“When I look back at the circumstances which brought me here, it makes me sick to think I did them,” he said. “They were illegal, wrong, foolish. … The only thing I can say is that I’m so very sorry.”
In court filings, Camp’s lawyers told Hogan that depression and a bipolar disorder as well as brain damage sustained in a 2000 bicycle accident — all exacerbated with improper prescriptions — help explain the ex-judge’s erratic and reckless conduct last year.
Camp’s voice broke when he thanked Elizabeth, his wife of 35 years, and his son Harry and daughter Sophie for supporting him.
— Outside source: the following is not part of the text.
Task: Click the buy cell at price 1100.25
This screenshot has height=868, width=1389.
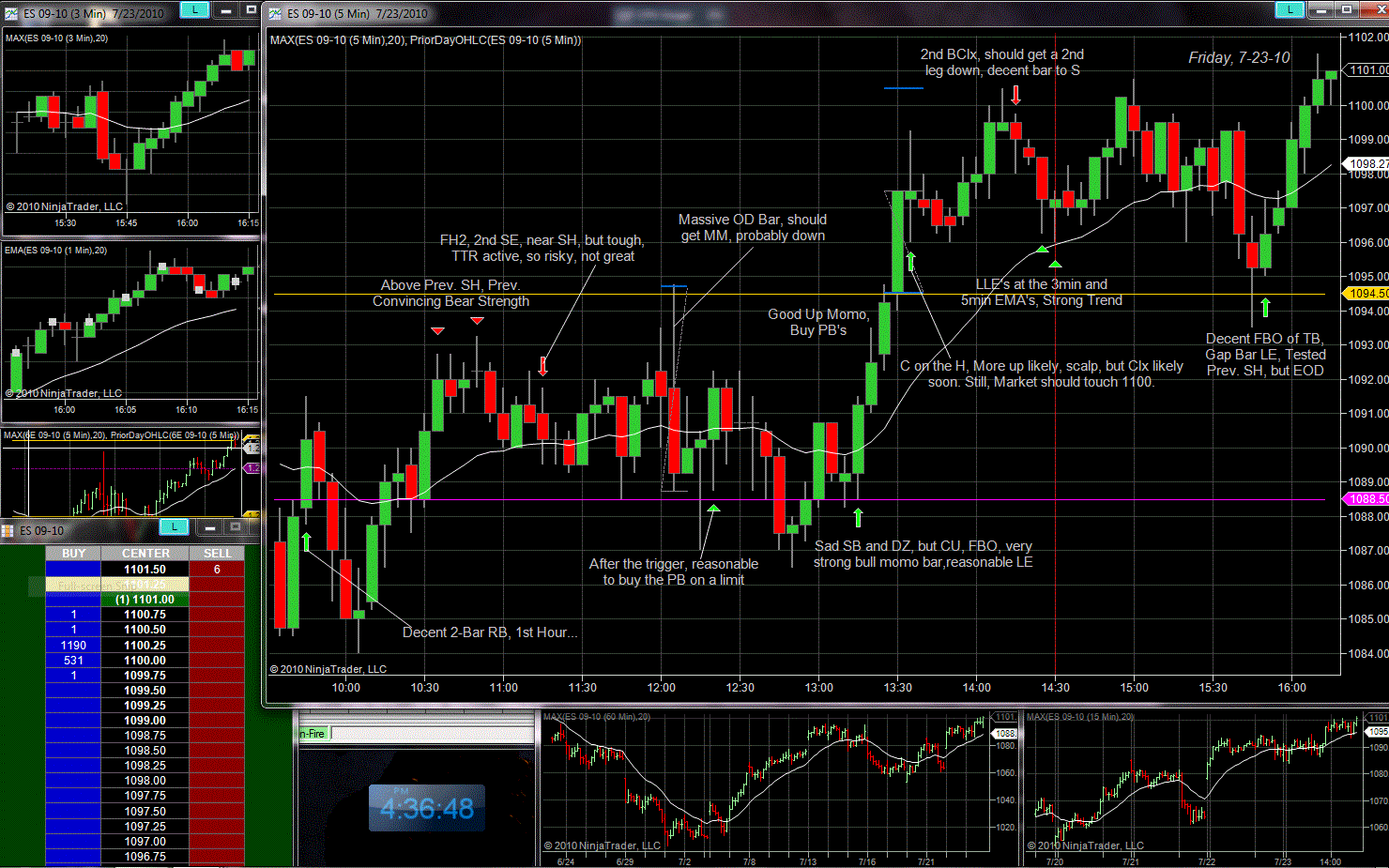Action: click(x=73, y=646)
Camp’s son, an Atlanta lawyer, asked Hogan to sentence his father to probation.
“My admiration for dad began long before he became a judge,” he said. “And I admire him still for facing these demons head on, for not shying away from responsibility for his actions.”
But Hogan, a Washington judge with 29 years’ service on the bench, said he could not get around the fact that a high-ranking government official had committed such serious offenses. He then read aloud the oath of office Camp took 22 years ago in the ceremonial courtroom across the hallway on the 23rd floor of the U.S. courthouse in Atlanta. This included Camp’s pledge, he noted, to follow the law.
“Instead, for whatever reasons, the demons he had made him go another way,” Hogan said as Camp, stone-faced, stood before him. At the time of Camp’s arrest, Hogan added, “There was no suggestion this conduct was ending.”
Hogan also ordered Camp to serve 400 hours of community service, pay a $1,000 fine and reimburse the government for the cost of its prosecution, which has yet to be determined. Camp will get credit for the weekend he spent in jail after his arrest. Camp said he has been working at a Habitat for Humanity warehouse and would like to help a Coweta County commission that supports Vietnam veterans like himself and assist the local public defender’s office in any way he can, even though he no longer has a law license.
Hogan told Camp, who has been free on bond, that he can voluntarily report to a prison once one is designated for him.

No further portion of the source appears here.